I build graph with below architecture:

  1. Preprocessing
  2. Ensemble models running in same time
  3. Combine results from 2 step

I have two questions:
1. Why I recived warning in ray dashboard?

WARNING api.py:485 – You are retrieving a sync handle inside an asyncio loop. Try getting client.get_handle(…, sync=False) to get better performance. Learn more at https://docs.ray.io/en/master/serve/http-servehandle.html#sync-and-async-handles component=serve deployment=DAGDriver replica=DAGDriver#soHdqH

2. How many DAGDriver num_replicas for @server.deployment I have to create for throughput 100 requests per second? One process for request?

Below code for my ray graph

 with InputNode() as dag_input:

            # Bind preprocessing
            preprocessing = Preprocessing.bind(self.config)
            
            # First Preprocessing
            clean_data = preprocessing.preprocess.bind(dag_input)


            # Predict in models
            models = [model.bind() for model in self._get_models()]

            combiner = Combiner.bind(*models, weights=self.models_weights, labels=self.labels)
            #model_response = combiner.run.bind(clean_data)
            model_response = combiner.test.bind(dag_input)

            serve_dag = DAGDriver\
                .options(route_prefix=self.config['endpoint'])\
                .bind(model_response)

@serve.deployment(num_replicas=8, ray_actor_options={"num_cpus": 0.2})
class Combiner:
    '''
    Run multiple models same time in graph
    '''
    def __init__(self, *models, weights, labels):
        self.labels = labels
        self.weights = weights
        self.models = models

    def merge_results(self, results):
        return {'labels': self.labels, 'predictions': np.average(list(zip(*results)), axis=1, weights=self.weights)}

    async def run(self, X):
        refs = []

        for model in self.models:
            refs.append(model.remote(X))

        results = await asyncio.gather(*refs)
        return self.merge_results(results)
class DAGDriver:
    def __init__(self, dag_handle):
        self.dag_handle = dag_handle

    async def predict(self, inp):
        """Perform inference directly without HTTP."""
        return await self.dag_handle.remote(inp)
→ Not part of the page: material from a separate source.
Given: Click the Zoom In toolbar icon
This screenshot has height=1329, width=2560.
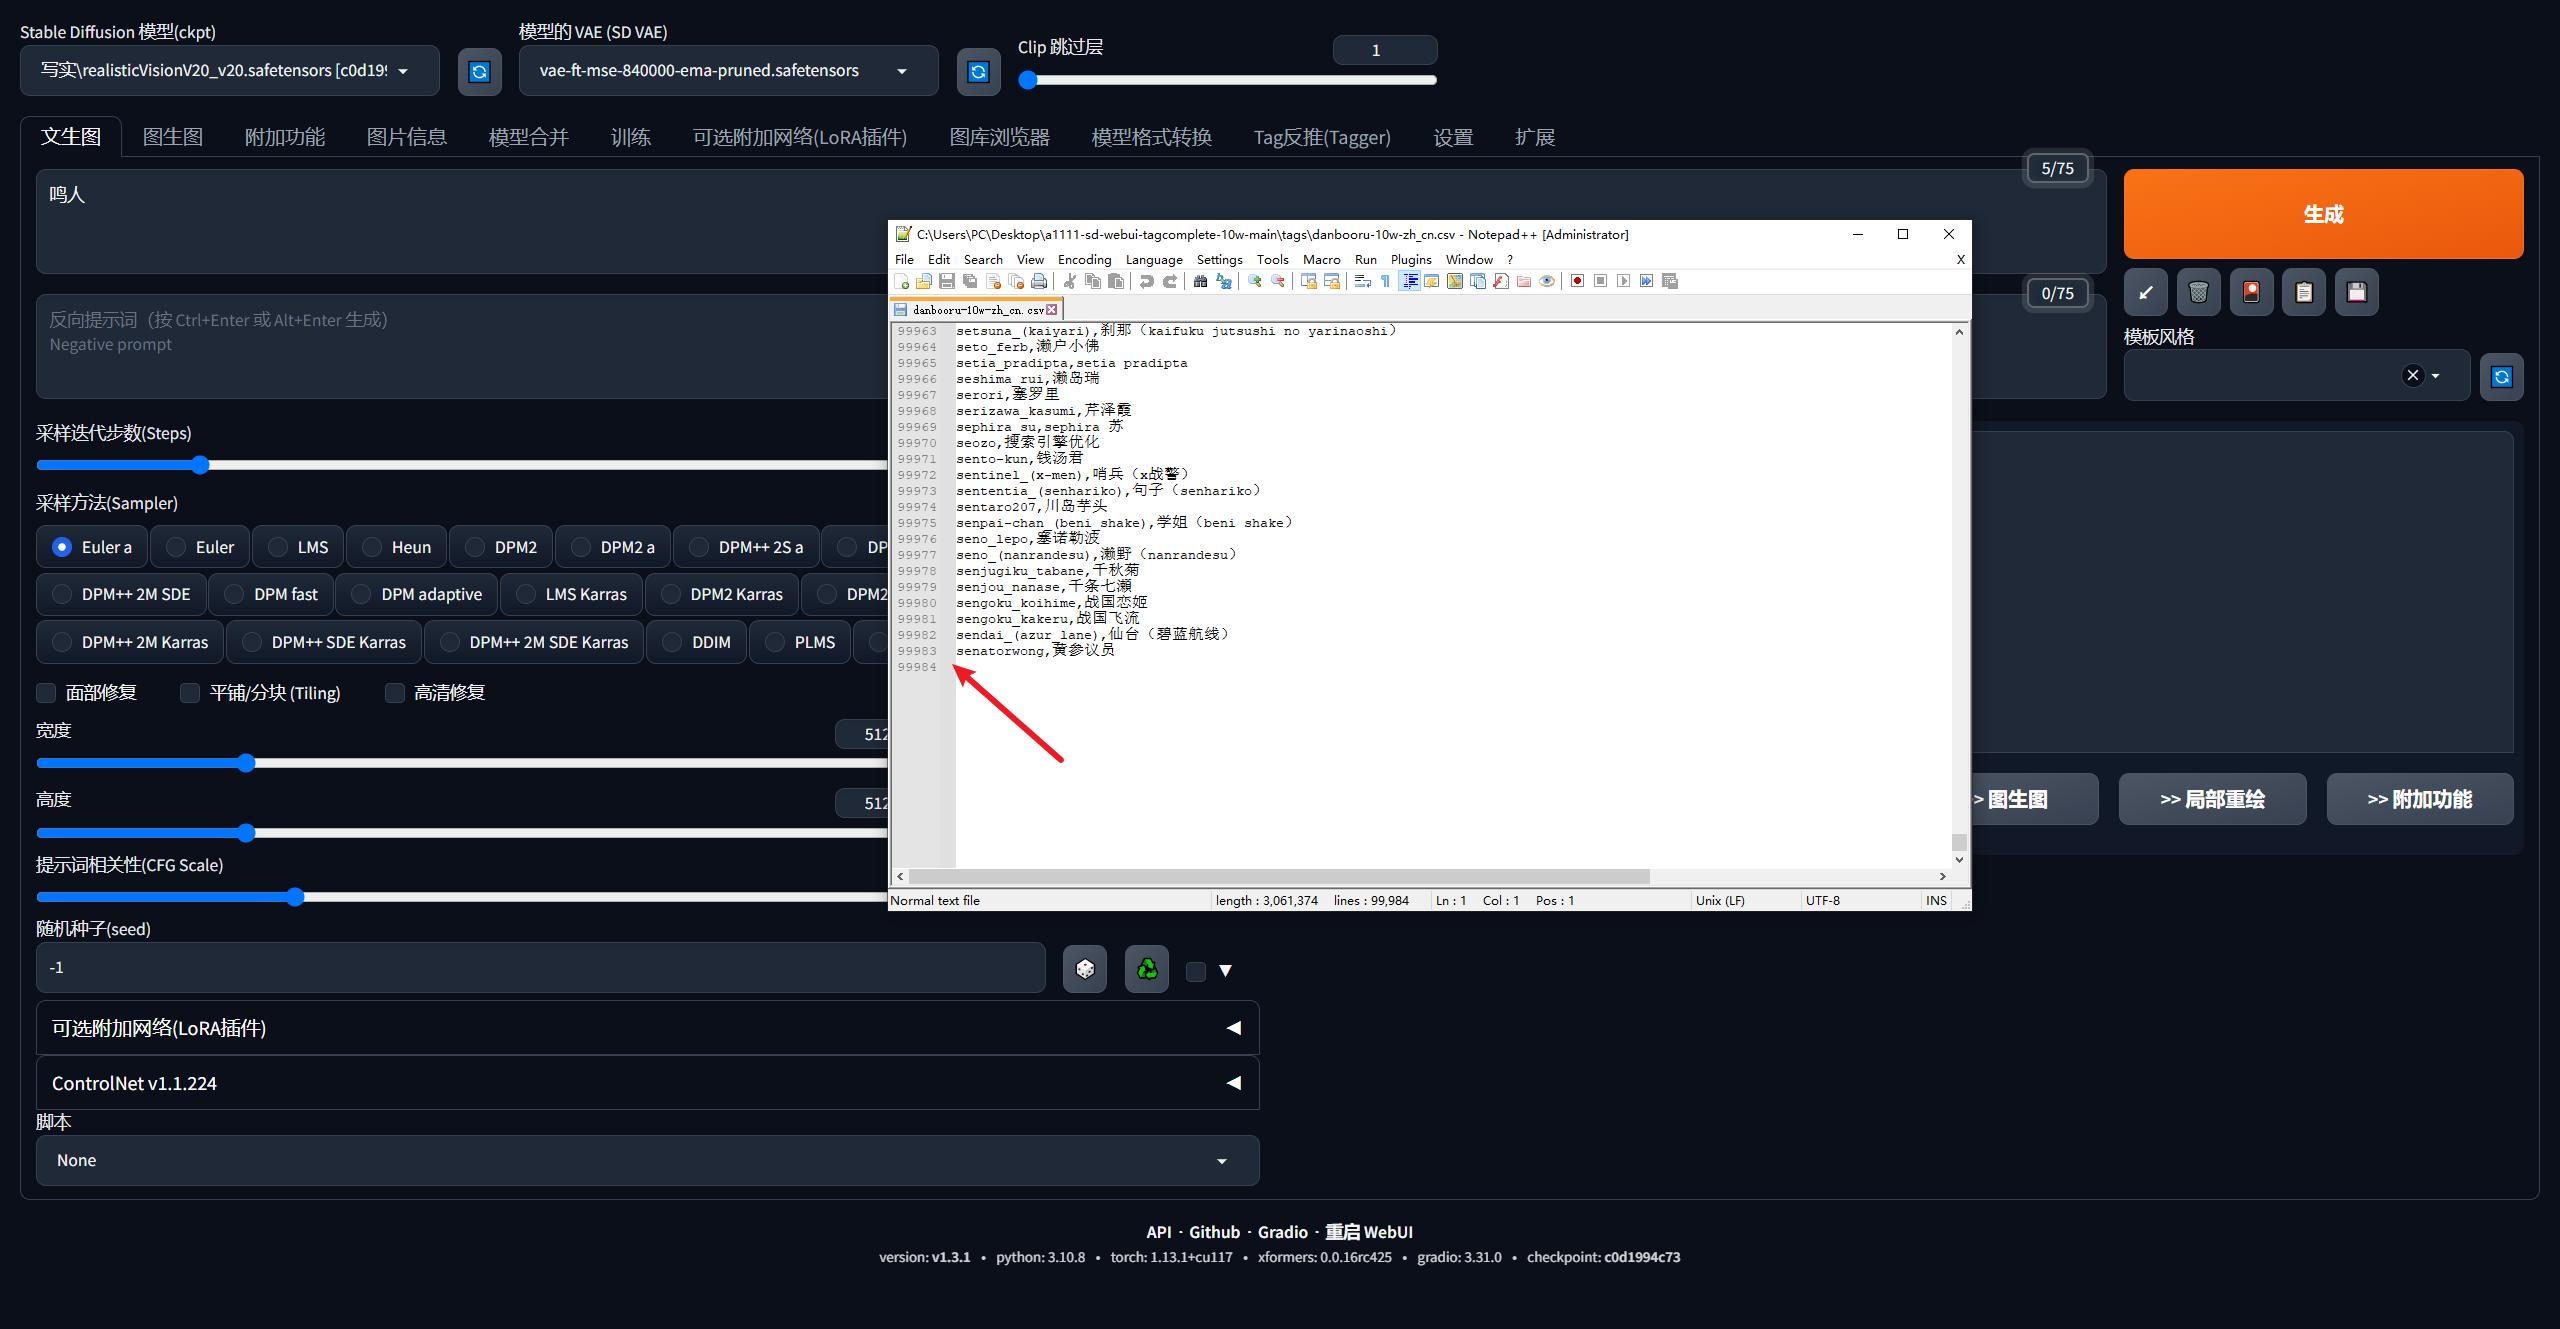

    def check_health(self):
        pass

    async def __call__(self, request: starlette.requests.Request):
        """HTTP endpoint of the DAG."""
        input_data = await request.json()
        return await self.predict(input_data)

For (2), it’s more likely that the number of replicas for preprocessor, ensemble models, and the combiners affect the throughput more than the number of replicas for the driver. The DAGDriver should be able to handle 100 requests without becoming a bottleneck. The num_replicas needed for your target depends on the deployments’ workload, so you may need to do some manual experimentation.

Hi @Pitos , thanks for using deployment graph feature !

For 1), this is an issue that will be fixed soon. Deployment graph always generate sync serve handle by default for now but it leads to errors like this in asyncio and missed opportunity to optimize perf. We will soon return async handle by default.

  1. Each serve replica on cpu can easily handle a few hundred no-op requests. It depends on your application and compute / io resource needed for each node. It might be the case that DAGDriver is the bottleneck but only if your raw input is demanding. I would suggest finding the most expensive compute / io node in your deployment graph and increase num_replicas for that one first and try it out to see which node is the bottleneck to improve throughput.

Meanwhile, if you have any feedbacks or suggestion for a deployment graph level auto-scaling, we’re more than happy to listen as well :slight_smile: